— Task —
Copy out all of the material below word for word, leaving out the pictures.
--- Start Information supplied ---
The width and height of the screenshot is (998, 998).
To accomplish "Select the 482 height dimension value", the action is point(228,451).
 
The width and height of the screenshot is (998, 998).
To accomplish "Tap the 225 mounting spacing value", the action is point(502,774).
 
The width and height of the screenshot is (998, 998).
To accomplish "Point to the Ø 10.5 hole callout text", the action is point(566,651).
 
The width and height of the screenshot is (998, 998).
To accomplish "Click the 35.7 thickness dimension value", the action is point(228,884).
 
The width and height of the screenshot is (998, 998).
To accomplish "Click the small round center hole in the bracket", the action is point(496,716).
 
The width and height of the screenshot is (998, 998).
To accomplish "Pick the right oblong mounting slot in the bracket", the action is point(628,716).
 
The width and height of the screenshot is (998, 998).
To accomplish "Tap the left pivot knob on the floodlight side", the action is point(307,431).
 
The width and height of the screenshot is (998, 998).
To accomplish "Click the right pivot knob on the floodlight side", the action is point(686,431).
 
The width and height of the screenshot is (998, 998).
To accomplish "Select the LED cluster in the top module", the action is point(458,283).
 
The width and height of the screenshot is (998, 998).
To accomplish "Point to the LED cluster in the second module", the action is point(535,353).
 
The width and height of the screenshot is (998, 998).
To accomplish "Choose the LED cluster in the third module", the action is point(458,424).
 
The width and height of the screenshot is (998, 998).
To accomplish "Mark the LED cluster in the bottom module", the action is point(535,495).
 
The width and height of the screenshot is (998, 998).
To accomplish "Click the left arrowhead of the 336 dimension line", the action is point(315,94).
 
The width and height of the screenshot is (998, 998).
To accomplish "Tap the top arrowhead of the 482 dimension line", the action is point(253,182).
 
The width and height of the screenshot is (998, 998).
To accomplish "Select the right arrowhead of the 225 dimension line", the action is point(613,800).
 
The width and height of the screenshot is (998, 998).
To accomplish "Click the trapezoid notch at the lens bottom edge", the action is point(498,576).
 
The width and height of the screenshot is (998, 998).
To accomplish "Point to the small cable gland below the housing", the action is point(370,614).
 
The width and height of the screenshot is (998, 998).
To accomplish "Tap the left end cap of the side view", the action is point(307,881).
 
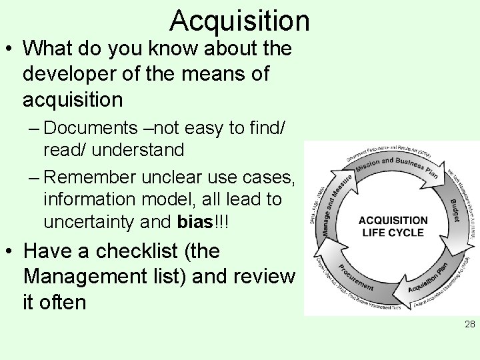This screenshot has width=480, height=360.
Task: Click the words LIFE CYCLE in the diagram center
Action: [x=393, y=233]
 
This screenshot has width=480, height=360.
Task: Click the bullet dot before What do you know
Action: [x=10, y=51]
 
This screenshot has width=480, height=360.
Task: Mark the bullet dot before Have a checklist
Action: [x=10, y=253]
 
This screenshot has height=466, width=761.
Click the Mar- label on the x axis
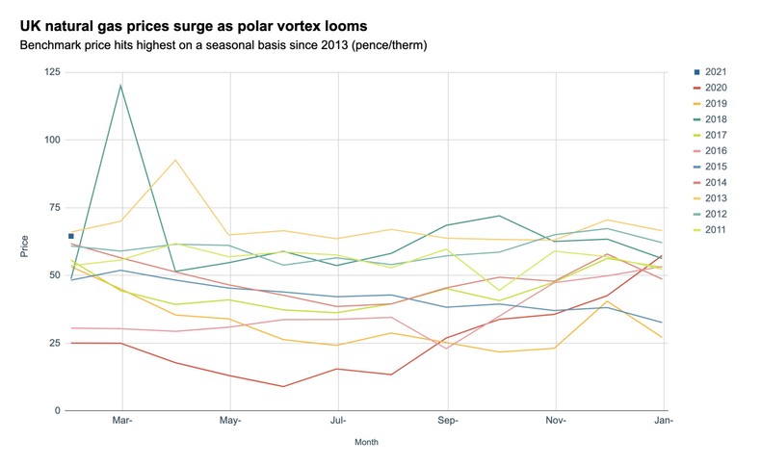(121, 421)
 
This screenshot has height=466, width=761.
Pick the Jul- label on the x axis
(339, 421)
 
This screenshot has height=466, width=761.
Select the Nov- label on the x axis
(556, 421)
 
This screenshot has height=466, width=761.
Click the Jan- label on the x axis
(664, 421)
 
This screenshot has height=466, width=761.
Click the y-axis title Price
(25, 246)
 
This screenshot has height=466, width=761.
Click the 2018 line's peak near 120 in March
(121, 86)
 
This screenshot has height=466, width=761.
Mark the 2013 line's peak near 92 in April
(175, 160)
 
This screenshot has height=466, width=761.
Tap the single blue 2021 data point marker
(70, 236)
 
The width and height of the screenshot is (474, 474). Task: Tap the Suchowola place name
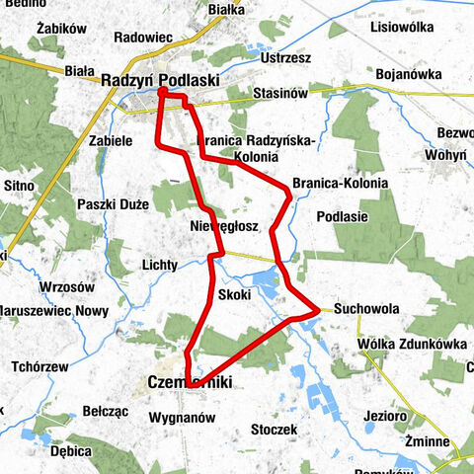[366, 309]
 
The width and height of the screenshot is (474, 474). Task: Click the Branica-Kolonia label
[341, 184]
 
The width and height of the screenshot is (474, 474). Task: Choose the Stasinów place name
[280, 92]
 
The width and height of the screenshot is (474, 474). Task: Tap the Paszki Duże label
[113, 204]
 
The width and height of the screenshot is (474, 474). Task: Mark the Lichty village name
[159, 266]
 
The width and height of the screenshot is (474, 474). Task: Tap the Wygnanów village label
[180, 418]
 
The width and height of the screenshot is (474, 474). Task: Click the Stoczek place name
[275, 430]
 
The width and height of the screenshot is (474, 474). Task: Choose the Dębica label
[71, 450]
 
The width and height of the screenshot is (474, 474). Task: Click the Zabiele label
[111, 141]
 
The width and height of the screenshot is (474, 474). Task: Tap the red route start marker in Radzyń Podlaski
[162, 94]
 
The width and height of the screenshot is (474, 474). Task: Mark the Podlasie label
[343, 215]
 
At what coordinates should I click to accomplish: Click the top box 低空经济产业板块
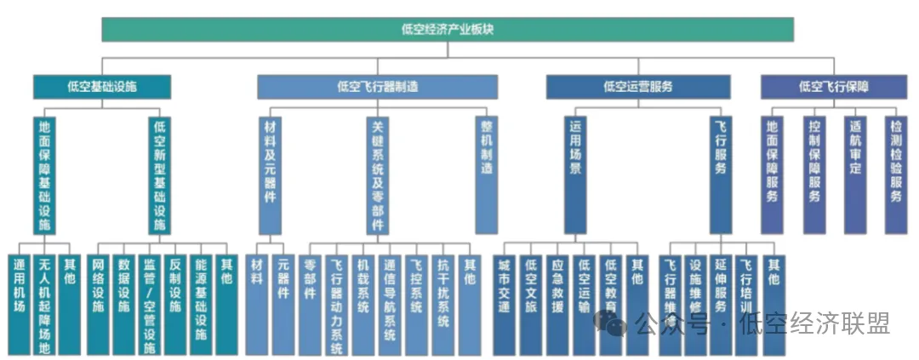pos(448,29)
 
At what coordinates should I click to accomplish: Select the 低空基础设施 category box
pos(102,86)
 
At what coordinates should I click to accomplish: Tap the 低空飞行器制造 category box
pos(377,86)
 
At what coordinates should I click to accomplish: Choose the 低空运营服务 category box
pos(638,86)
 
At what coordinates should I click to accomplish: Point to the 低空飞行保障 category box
pos(839,86)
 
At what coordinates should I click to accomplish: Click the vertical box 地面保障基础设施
pos(45,174)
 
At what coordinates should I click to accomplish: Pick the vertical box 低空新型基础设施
pos(159,174)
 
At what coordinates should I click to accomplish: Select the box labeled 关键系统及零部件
pos(378,174)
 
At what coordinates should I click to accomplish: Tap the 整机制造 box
pos(486,174)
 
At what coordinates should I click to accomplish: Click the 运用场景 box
pos(575,174)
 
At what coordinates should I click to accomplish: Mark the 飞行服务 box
pos(721,174)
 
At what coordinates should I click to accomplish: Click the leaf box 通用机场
pos(19,303)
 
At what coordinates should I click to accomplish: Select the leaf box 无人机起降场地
pos(45,303)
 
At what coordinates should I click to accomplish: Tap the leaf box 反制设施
pos(175,303)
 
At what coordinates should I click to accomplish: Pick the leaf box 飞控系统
pos(416,303)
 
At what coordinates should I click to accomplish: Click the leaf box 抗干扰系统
pos(442,303)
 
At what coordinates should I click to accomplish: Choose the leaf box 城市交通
pos(505,303)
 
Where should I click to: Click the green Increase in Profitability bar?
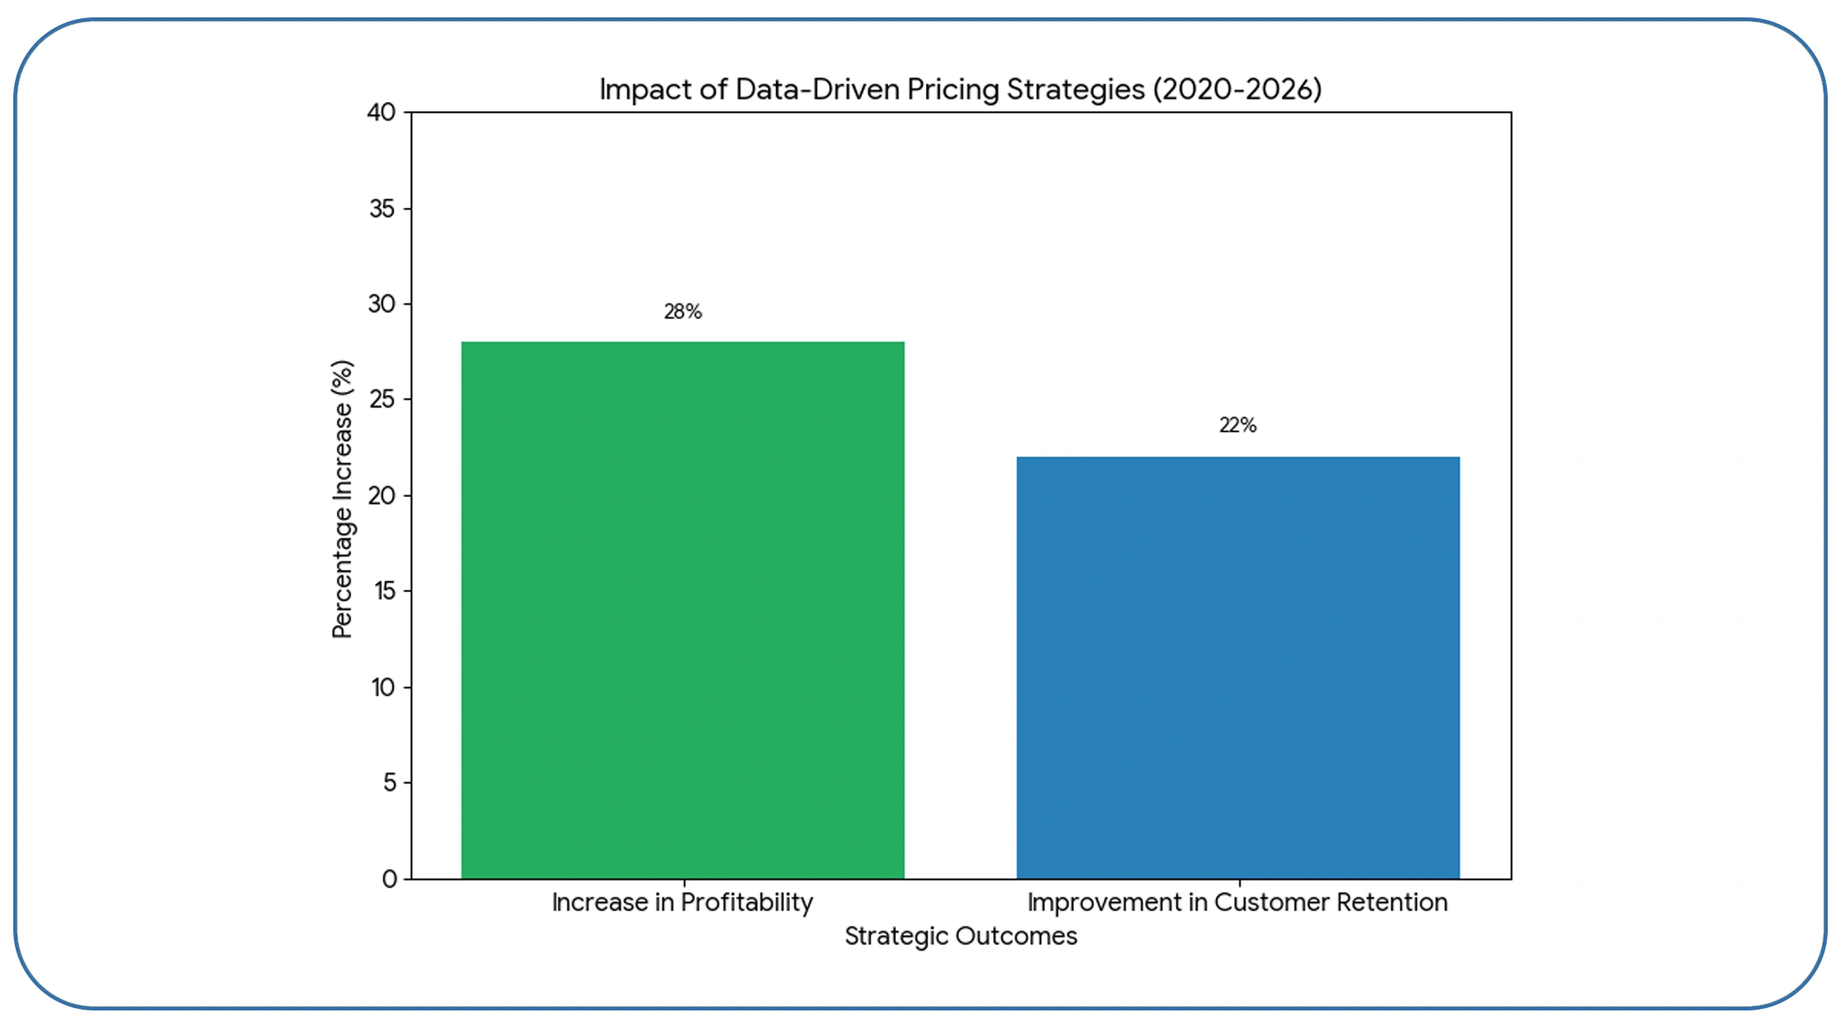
--- End Information supplied ---
— Written answer —
The width and height of the screenshot is (998, 998).
To accomplish "Select the 482 height dimension value", the action is point(228,451).
 
The width and height of the screenshot is (998, 998).
To accomplish "Tap the 225 mounting spacing value", the action is point(502,774).
 
The width and height of the screenshot is (998, 998).
To accomplish "Point to the Ø 10.5 hole callout text", the action is point(566,651).
 
The width and height of the screenshot is (998, 998).
To accomplish "Click the 35.7 thickness dimension value", the action is point(228,884).
 
The width and height of the screenshot is (998, 998).
To accomplish "Click the small round center hole in the bracket", the action is point(496,716).
 
The width and height of the screenshot is (998, 998).
To accomplish "Pick the right oblong mounting slot in the bracket", the action is point(628,716).
 
The width and height of the screenshot is (998, 998).
To accomplish "Tap the left pivot knob on the floodlight side", the action is point(307,431).
 
The width and height of the screenshot is (998, 998).
To accomplish "Click the right pivot knob on the floodlight side", the action is point(686,431).
 
The width and height of the screenshot is (998, 998).
To accomplish "Select the LED cluster in the top module", the action is point(458,283).
 
The width and height of the screenshot is (998, 998).
To accomplish "Point to the LED cluster in the second module", the action is point(535,353).
 
The width and height of the screenshot is (998, 998).
To accomplish "Choose the LED cluster in the third module", the action is point(458,424).
 
The width and height of the screenshot is (998, 998).
To accomplish "Mark the LED cluster in the bottom module", the action is point(535,495).
 
The width and height of the screenshot is (998, 998).
To accomplish "Click the left arrowhead of the 336 dimension line", the action is point(315,94).
 
The width and height of the screenshot is (998, 998).
To accomplish "Tap the top arrowhead of the 482 dimension line", the action is point(253,182).
 
The width and height of the screenshot is (998, 998).
To accomplish "Select the right arrowhead of the 225 dimension line", the action is point(613,800).
 
The width and height of the screenshot is (998, 998).
To accomplish "Click the trapezoid notch at the lens bottom edge", the action is point(498,576).
 
The width and height of the screenshot is (998, 998).
To accomplish "Point to the small cable gland below the housing", the action is point(370,614).
 
The width and height of the screenshot is (998, 998).
To accomplish "Tap the left end cap of the side view", the action is point(307,881).
 
This screenshot has width=480, height=360.
Task: Click the words LIFE CYCLE in the diagram center
Action: [x=393, y=233]
 
This screenshot has width=480, height=360.
Task: Click the bullet dot before What do you know
Action: [x=10, y=51]
 
This screenshot has width=480, height=360.
Task: Mark the bullet dot before Have a checklist
Action: [x=10, y=253]
 
This screenshot has height=466, width=761.
Click the Mar- label on the x axis
(121, 421)
 
This screenshot has height=466, width=761.
Pick the Jul- label on the x axis
(339, 421)
 
This screenshot has height=466, width=761.
Select the Nov- label on the x axis
(556, 421)
 
This screenshot has height=466, width=761.
Click the Jan- label on the x axis
(664, 421)
 
This screenshot has height=466, width=761.
Click the y-axis title Price
(25, 246)
 
This screenshot has height=466, width=761.
Click the 2018 line's peak near 120 in March
(121, 86)
 
This screenshot has height=466, width=761.
Mark the 2013 line's peak near 92 in April
(175, 160)
 
This screenshot has height=466, width=761.
Tap the single blue 2021 data point marker
(70, 236)
 
The width and height of the screenshot is (474, 474). Task: Tap the Suchowola place name
[366, 309]
 
The width and height of the screenshot is (474, 474). Task: Click the Branica-Kolonia label
[341, 184]
 
The width and height of the screenshot is (474, 474). Task: Choose the Stasinów place name
[280, 92]
 
The width and height of the screenshot is (474, 474). Task: Tap the Paszki Duże label
[113, 204]
 
The width and height of the screenshot is (474, 474). Task: Mark the Lichty village name
[159, 266]
 
The width and height of the screenshot is (474, 474). Task: Tap the Wygnanów village label
[180, 418]
 
The width and height of the screenshot is (474, 474). Task: Click the Stoczek place name
[275, 430]
 
The width and height of the screenshot is (474, 474). Task: Choose the Dębica label
[71, 450]
 
The width and height of the screenshot is (474, 474). Task: Click the Zabiele label
[111, 141]
 
The width and height of the screenshot is (474, 474). Task: Tap the red route start marker in Radzyń Podlaski
[162, 94]
 
The width and height of the screenshot is (474, 474). Task: Mark the Podlasie label
[343, 215]
 
At what coordinates should I click to accomplish: Click the top box 低空经济产业板块
pos(448,29)
 
At what coordinates should I click to accomplish: Select the 低空基础设施 category box
pos(102,86)
 
At what coordinates should I click to accomplish: Tap the 低空飞行器制造 category box
pos(377,86)
 
At what coordinates should I click to accomplish: Choose the 低空运营服务 category box
pos(638,86)
 
At what coordinates should I click to accomplish: Point to the 低空飞行保障 category box
pos(839,86)
 
At what coordinates should I click to accomplish: Click the vertical box 地面保障基础设施
pos(45,174)
 
At what coordinates should I click to accomplish: Pick the vertical box 低空新型基础设施
pos(159,174)
 
At what coordinates should I click to accomplish: Select the box labeled 关键系统及零部件
pos(378,174)
 
At what coordinates should I click to accomplish: Tap the 整机制造 box
pos(486,174)
 
At what coordinates should I click to accomplish: Click the 运用场景 box
pos(575,174)
 
At what coordinates should I click to accomplish: Mark the 飞行服务 box
pos(721,174)
 
At what coordinates should I click to accomplish: Click the leaf box 通用机场
pos(19,303)
 
At what coordinates should I click to accomplish: Select the leaf box 无人机起降场地
pos(45,303)
 
At what coordinates should I click to accomplish: Tap the leaf box 反制设施
pos(175,303)
 
At what coordinates should I click to accomplish: Pick the leaf box 飞控系统
pos(416,303)
 
At what coordinates should I click to accomplish: Click the leaf box 抗干扰系统
pos(442,303)
 
At what coordinates should I click to accomplish: Choose the leaf box 城市交通
pos(505,303)
 
Where should I click to: Click the green Increase in Profitability bar?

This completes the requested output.